>> Start

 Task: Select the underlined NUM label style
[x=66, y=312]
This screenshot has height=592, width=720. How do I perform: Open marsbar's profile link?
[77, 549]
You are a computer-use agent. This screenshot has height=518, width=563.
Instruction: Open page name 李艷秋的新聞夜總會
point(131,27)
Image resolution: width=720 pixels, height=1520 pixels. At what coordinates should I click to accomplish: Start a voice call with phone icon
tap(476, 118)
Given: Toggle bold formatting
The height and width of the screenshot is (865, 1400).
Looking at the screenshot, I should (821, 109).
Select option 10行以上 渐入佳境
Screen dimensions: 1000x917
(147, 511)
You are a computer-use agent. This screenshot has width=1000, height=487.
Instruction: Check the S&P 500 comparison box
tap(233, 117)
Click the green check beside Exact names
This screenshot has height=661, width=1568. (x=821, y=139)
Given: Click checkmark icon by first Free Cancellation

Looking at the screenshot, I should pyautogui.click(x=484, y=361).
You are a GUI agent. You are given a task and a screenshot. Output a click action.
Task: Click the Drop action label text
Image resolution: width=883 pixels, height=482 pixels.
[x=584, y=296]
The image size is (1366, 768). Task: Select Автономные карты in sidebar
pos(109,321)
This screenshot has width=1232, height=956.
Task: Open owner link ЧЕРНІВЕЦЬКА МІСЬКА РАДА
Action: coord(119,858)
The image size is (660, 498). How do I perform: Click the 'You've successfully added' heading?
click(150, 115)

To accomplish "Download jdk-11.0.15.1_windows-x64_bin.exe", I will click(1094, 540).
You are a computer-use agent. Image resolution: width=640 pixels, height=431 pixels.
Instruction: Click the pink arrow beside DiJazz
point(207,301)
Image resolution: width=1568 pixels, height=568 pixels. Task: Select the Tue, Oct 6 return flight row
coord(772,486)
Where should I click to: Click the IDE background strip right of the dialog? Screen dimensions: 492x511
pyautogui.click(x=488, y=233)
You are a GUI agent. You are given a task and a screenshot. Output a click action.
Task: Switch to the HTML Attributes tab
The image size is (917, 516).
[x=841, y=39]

>> End

▶ Aim: Rewrite all the rows above as one numbered list with a number on each line, and drop the blank lines.

▶ Response to the task:
1.  Task: Select the underlined NUM label style
2. [x=66, y=312]
3. This screenshot has height=592, width=720. How do I perform: Open marsbar's profile link?
4. [77, 549]
5. You are a computer-use agent. This screenshot has height=518, width=563.
6. Instruction: Open page name 李艷秋的新聞夜總會
7. point(131,27)
8. Image resolution: width=720 pixels, height=1520 pixels. At what coordinates should I click to accomplish: Start a voice call with phone icon
9. tap(476, 118)
10. Given: Toggle bold formatting
11. The height and width of the screenshot is (865, 1400).
12. Looking at the screenshot, I should (821, 109).
13. Select option 10行以上 渐入佳境
14. Screen dimensions: 1000x917
15. (147, 511)
16. You are a computer-use agent. This screenshot has width=1000, height=487.
17. Instruction: Check the S&P 500 comparison box
18. tap(233, 117)
19. Click the green check beside Exact names
20. This screenshot has height=661, width=1568. (x=821, y=139)
21. Given: Click checkmark icon by first Free Cancellation
22. Looking at the screenshot, I should pyautogui.click(x=484, y=361).
23. You are a GUI agent. You are given a task and a screenshot. Output a click action.
24. Task: Click the Drop action label text
25. Image resolution: width=883 pixels, height=482 pixels.
26. [x=584, y=296]
27. The image size is (1366, 768). Task: Select Автономные карты in sidebar
28. pos(109,321)
29. This screenshot has width=1232, height=956.
30. Task: Open owner link ЧЕРНІВЕЦЬКА МІСЬКА РАДА
31. Action: coord(119,858)
32. The image size is (660, 498). How do I perform: Click the 'You've successfully added' heading?
33. click(150, 115)
34. To accomplish "Download jdk-11.0.15.1_windows-x64_bin.exe", I will click(1094, 540).
35. You are a computer-use agent. Image resolution: width=640 pixels, height=431 pixels.
36. Instruction: Click the pink arrow beside DiJazz
37. point(207,301)
38. Image resolution: width=1568 pixels, height=568 pixels. Task: Select the Tue, Oct 6 return flight row
39. coord(772,486)
40. Where should I click to: Click the IDE background strip right of the dialog? Screen dimensions: 492x511
41. pyautogui.click(x=488, y=233)
42. You are a GUI agent. You are given a task and a screenshot. Output a click action.
43. Task: Switch to the HTML Attributes tab
44. The image size is (917, 516).
45. [x=841, y=39]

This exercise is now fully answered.